Of Fever and Blood by Sire Cédric

Of Fever and Blood

Of Fever and Blood by Sire Cédric (Publishers Square, 2013) is distributed in English by Open Road. Sire Cédric has published eight titles (with another due shortly) including L’enfant des cimetières (2009) which won the Masterston prize, this book, De fièvre et de sang (2010), which won the Polar prize at the Cognac festival and the first Cinécinéma Frissons prize, and Le jeu de l’ombre (2011). From this brief history, you’ll understand this author writes about monsters, madness and, without irony intended, rock music. In his novels and short stories, he’s influenced by Clive Barker and Stephen King, having moved from a career in journalism and translation, to writing police procedurals, often with a supernatural element.
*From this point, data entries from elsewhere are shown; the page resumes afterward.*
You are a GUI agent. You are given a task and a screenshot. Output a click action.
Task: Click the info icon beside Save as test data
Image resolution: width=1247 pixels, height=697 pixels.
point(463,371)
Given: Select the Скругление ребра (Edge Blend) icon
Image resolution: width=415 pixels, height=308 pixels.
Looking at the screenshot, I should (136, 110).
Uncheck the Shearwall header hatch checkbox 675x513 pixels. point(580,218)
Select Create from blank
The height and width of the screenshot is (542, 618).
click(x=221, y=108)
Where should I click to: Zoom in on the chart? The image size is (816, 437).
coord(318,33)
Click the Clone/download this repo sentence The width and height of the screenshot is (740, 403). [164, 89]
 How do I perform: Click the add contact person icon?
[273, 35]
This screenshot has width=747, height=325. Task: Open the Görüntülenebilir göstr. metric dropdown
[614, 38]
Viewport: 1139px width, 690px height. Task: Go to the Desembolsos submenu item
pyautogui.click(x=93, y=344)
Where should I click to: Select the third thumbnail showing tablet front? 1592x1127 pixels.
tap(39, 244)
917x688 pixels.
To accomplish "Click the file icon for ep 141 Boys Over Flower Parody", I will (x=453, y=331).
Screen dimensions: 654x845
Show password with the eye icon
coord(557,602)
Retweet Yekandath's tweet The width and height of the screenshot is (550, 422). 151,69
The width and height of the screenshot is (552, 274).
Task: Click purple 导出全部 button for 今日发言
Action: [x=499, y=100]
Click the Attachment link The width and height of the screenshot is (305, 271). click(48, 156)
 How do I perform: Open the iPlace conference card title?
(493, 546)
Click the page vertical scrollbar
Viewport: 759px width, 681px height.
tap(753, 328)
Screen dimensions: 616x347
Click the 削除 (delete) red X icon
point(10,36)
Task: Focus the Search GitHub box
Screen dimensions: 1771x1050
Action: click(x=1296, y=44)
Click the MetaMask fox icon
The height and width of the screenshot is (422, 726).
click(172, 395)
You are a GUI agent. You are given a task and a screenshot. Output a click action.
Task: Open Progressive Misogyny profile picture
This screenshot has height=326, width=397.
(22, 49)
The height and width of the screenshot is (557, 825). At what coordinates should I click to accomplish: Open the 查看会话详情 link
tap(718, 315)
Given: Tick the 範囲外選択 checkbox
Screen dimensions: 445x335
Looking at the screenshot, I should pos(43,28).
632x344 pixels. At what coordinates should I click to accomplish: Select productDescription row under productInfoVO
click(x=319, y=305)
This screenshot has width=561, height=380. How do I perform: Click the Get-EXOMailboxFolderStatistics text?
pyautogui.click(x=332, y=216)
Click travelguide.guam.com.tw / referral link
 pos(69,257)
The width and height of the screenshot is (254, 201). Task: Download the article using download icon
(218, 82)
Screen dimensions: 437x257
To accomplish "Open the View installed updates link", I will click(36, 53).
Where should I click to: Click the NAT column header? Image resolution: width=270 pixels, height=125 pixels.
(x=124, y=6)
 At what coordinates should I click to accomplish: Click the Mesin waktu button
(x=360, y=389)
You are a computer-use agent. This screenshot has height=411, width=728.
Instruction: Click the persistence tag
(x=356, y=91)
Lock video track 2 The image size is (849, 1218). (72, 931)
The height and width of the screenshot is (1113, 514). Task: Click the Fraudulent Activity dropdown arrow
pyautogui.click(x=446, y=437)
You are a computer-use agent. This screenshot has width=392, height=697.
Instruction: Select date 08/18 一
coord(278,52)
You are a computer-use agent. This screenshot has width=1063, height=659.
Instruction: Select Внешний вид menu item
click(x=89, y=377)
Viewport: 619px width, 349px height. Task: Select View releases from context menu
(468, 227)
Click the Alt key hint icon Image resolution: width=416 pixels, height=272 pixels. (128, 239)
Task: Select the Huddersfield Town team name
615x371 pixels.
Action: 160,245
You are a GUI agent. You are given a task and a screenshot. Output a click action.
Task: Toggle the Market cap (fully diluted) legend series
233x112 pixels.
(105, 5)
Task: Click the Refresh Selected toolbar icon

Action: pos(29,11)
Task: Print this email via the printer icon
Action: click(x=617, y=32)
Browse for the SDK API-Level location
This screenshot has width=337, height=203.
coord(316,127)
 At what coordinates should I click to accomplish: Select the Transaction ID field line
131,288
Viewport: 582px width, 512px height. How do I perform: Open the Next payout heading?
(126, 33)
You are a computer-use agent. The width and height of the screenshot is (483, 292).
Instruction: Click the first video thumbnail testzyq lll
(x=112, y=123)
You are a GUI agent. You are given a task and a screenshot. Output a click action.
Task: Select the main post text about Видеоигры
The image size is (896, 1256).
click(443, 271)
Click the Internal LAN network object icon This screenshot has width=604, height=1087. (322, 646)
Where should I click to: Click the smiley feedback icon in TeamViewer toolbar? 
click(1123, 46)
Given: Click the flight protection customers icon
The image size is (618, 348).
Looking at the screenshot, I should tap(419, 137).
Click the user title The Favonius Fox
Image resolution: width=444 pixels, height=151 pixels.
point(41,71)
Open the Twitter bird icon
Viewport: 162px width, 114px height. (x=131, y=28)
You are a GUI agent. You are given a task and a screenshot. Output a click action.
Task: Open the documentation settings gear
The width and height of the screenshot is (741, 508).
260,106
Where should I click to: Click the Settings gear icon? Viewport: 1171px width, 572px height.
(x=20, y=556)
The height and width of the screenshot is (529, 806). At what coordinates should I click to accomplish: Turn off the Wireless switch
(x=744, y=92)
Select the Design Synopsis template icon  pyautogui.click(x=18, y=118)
Le premier sang (2012), the second in this series, has been nominated for the Grand Prix de l’Imaginaire and the Prix de l’Embouchure 2013.

Of Fever and Blood is the first of two supernatural thrillers featuring Inspectors Eva Svärta and Alexandre Vauvert. Eva Svärta is a profiler based in Paris. She specialises in cults and anything with an occult connection. We’re immediately pitched into the climax of their hunt for a kidnapped girl. Eva Svärta is assisting in a serial killer case being handled by the Homicide Unit in Toulouse where Alexandre Vauvert works. Structurally, this means the action kicks off in high gear with the pair breaking into a remote farmhouse — none of the niceties of search warrants and backup from SWAT for this pair. They are in (relatively) hot pursuit of the latest kidnapped young woman and are not inclined to let bureaucracy stand in their way. That’s why the two men found at the farm end up dead (well, probably) and the young woman is rescued. Such a good outcome allows the press to senationalise the whole episode as one involving vampires (it’s all about the blood, you see) who’ve been stopped (young women in the area can feel safer) and this positive reaction gives the senior echelons in the policing agencies the excuse to look the other way on the number of different laws broken and the deaths of the two “suspects”.

Sire Cédric

Sire Cédric

Not surprisingly, things don’t go back to normal. Just over a year later, there are two new deaths in Paris which have the same hallmarks from Toulouse. Vauvert is also tempted to return to the farmhouse where supernatural and natural events collide in a rather interesting way (technology is highly relevant here). This prompts our two characters to communicate with each other. They always were unhappy at the summary way their first case was wrapped up. Questions were left unanswered. Now’s their chance to continue the investigation. Except, of course, the two men they killed. . . Perhaps they were Renfields, working for one or more people struggling with the delusion of vampirism. Or just maybe, there’s a real supernatural issue to investigate and resolve here.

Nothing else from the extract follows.